The horrors of our criminal justice system, our desire to lock people away and pretend they never were, open existential questions in multiple ways. The incarcerated speak about having to make a choice to live when it feels like they have been completely abandoned. Those perpetrating injustice in the name of justice aren't merely hypocrites. There are crudities about truth and human being driving the system, crudities combining conflicting concepts. E.g. add "punishment" to "security" to "scientific policing," then look and see. Is anyone is actually free? Are we just forcing people to suffer for no reason?

At this juncture, I want to explore a more abstract theme. I'm always reading poetry, and I came across this lovely poem by Dana Gioia, "The Present." We've talked about how essential it is to see yourself. Aren't there things essential to us, though, which don't need to be seen? What about a gift that can be assumed to be lovely, because the love that generated it is constant?

The Present (from Poetry)
Dana Gioia

The present that you gave me months ago
is still unopened by our bed,
sealed in its rich blue paper and bright bow.
I’ve even left the card unread
and kept the ribbon knotted tight.
Why needlessly unfold and bring to light
the elegant contrivances that hide
the costly secret waiting still inside?

Gioia gives us this poem which combines traditional elegance with a bit of syrupiness.

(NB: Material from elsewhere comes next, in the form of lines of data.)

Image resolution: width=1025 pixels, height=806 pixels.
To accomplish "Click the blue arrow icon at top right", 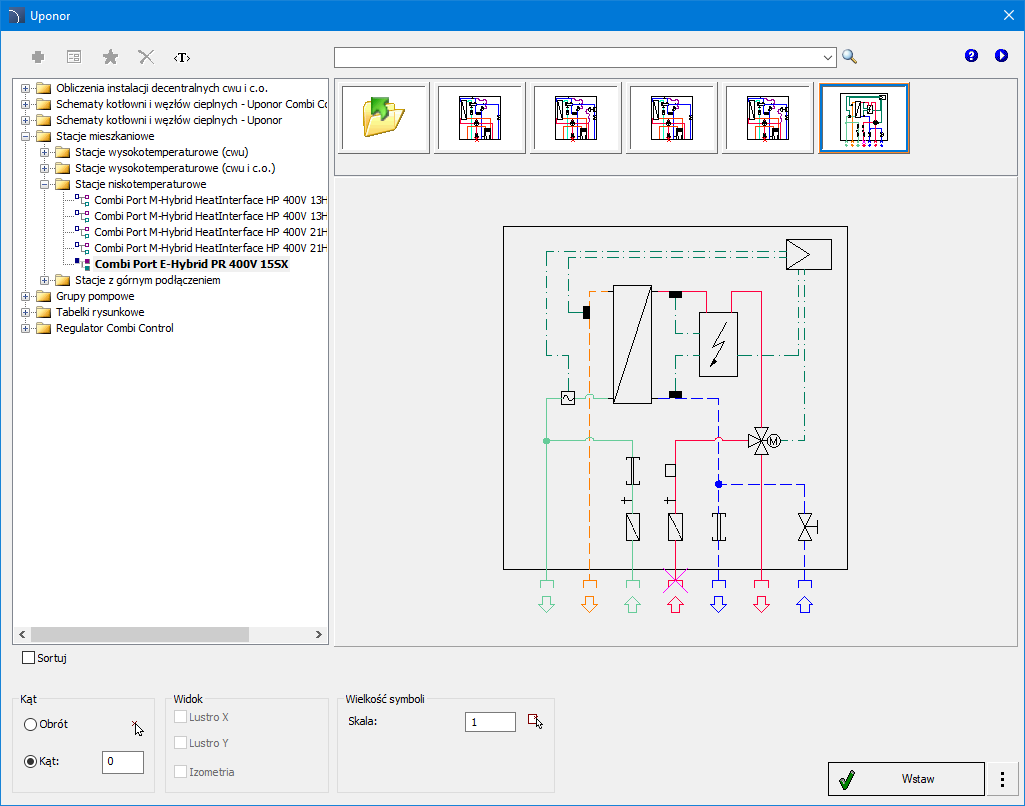I will tap(1001, 56).
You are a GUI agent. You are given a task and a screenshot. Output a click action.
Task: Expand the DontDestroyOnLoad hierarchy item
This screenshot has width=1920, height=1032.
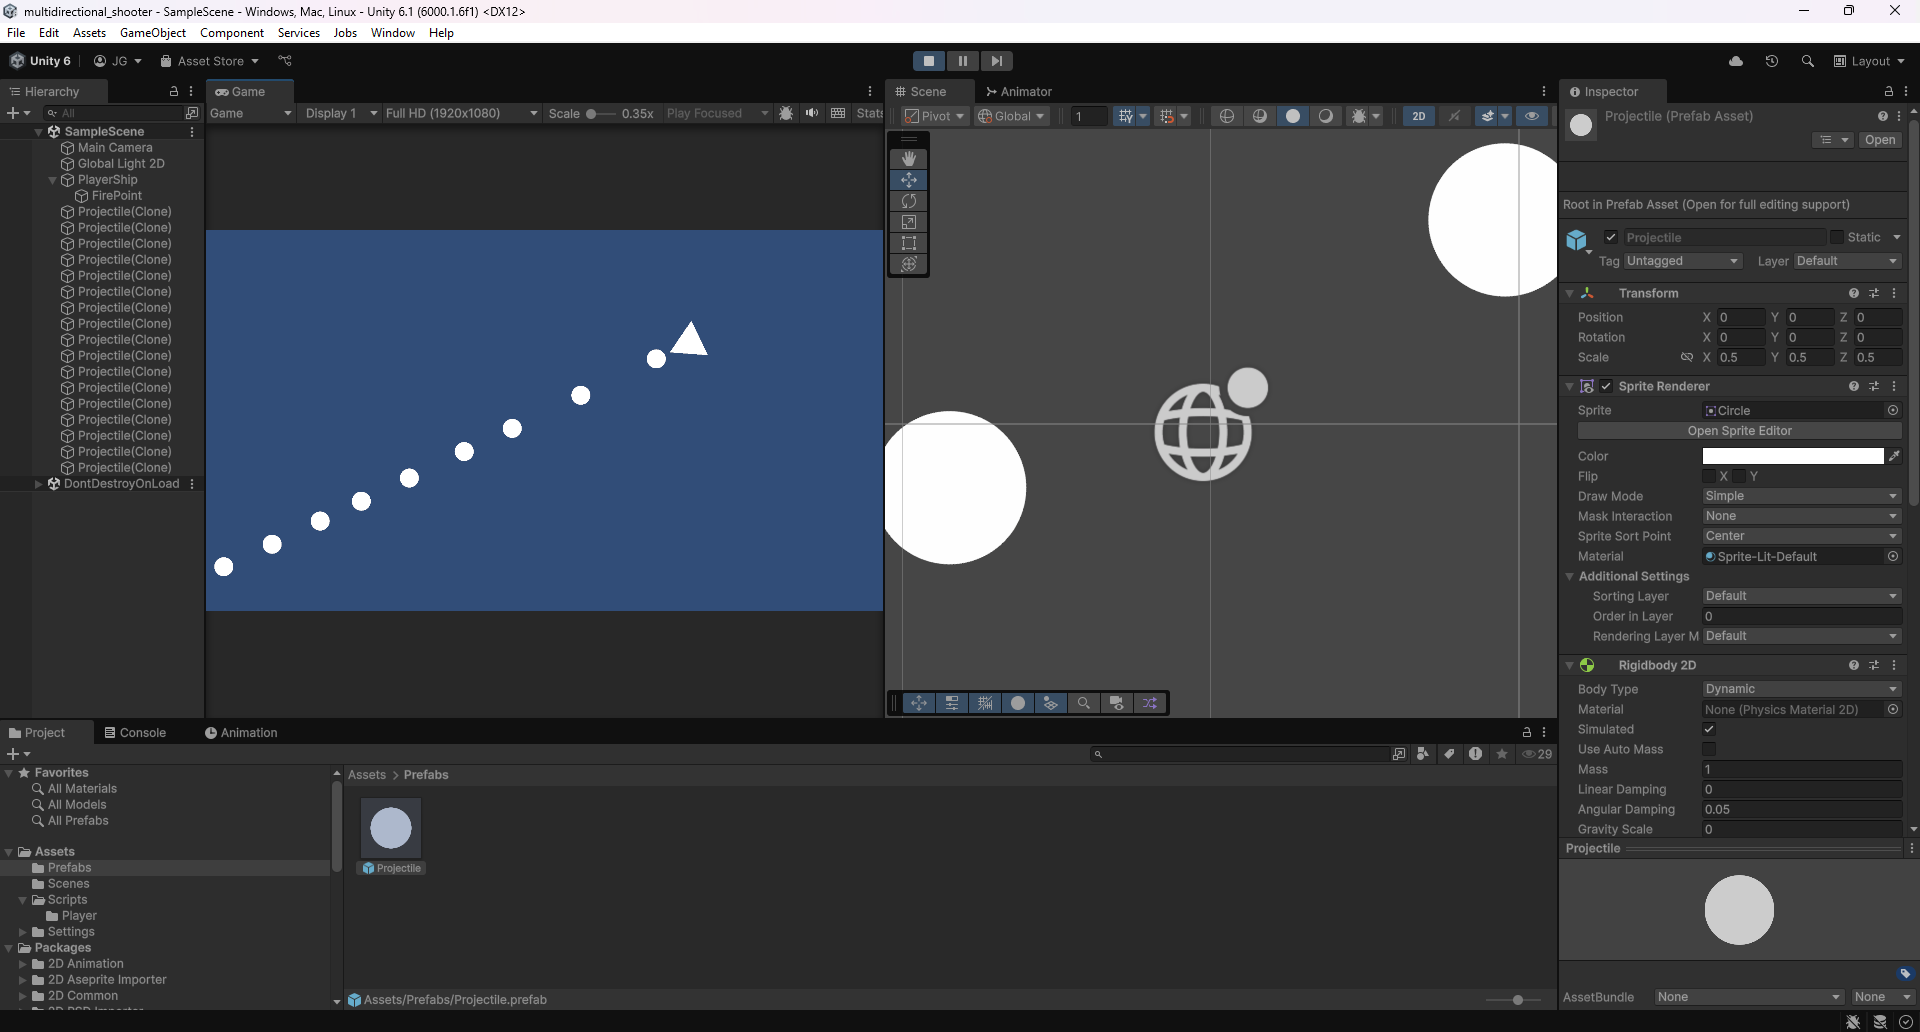[39, 484]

It isn't as cloying as it could be in part because its play on the word "present" has a philosophical edge. If "The Present" is full of love and trust, then why open "the present?" Gioia: "The present that you gave me months ago / is still unopened by our bed, / sealed in its rich blue paper and bright bow."

On the one hand, we might feel this is a magnificent gesture for a perfectly stable relationship. I can imagine a couple which gives each other so much all the time that a wonderful gift gets unopened and unused. Maybe it even becomes a mini-monument to their love. "Unopened," "sealed," the card "unread" and the ribbon untouched. Gioia's narrator says the present "is still unopened by our bed," and I'd like to believe that the internal audience of the poem understands "our" in a kindly way, not one requiring a restraining order.

On the other, Gioia has constructed a poem with a dark, unsettling ending. "Why needlessly unfold and bring to light / the elegant contrivances that hide / the costly secret waiting still inside?" People read cards from their loved ones and open gifts. They don't assume love is constant, but rather build that constancy. They delight in trust, they seek growth together. "The Present" takes an assumption about what is beautiful and pushes until it breaks. Maybe true lovers don't have to open gifts from each other; maybe they respect each other's privacy so deeply that secrets need never be unearthed. This sounds good until you look at how things actually work. If you don't read the card your partner has given you, you probably shouldn't be in a relationship.

I'll add that I do believe, because of this poem's use of "our bed," there is a serious chance someone thinks the gesture of not opening a gift is true love. It has all the markings of the most intense romance, or of couples who have lasted and may have not-terribly-great advice for more recent pairings. And that brings me back to the question of what must remain unseen. We know that mirrors aren't inessential: you need to see yourself. But what's secret in love that "The Present" is pointing at?

Mirrors are useful for seeing ourselves, and gifts that are genuinely received are necessary for revealing ourselves. You don't leave the gift unopened and the card unread because you love how someone is changing. You're not scared of accepting that. That change is the biggest secret of them all. You can't ever be sure how you've impacted someone except when you do abusive, bullying things. Then you can be quite sure of justice, at the very least.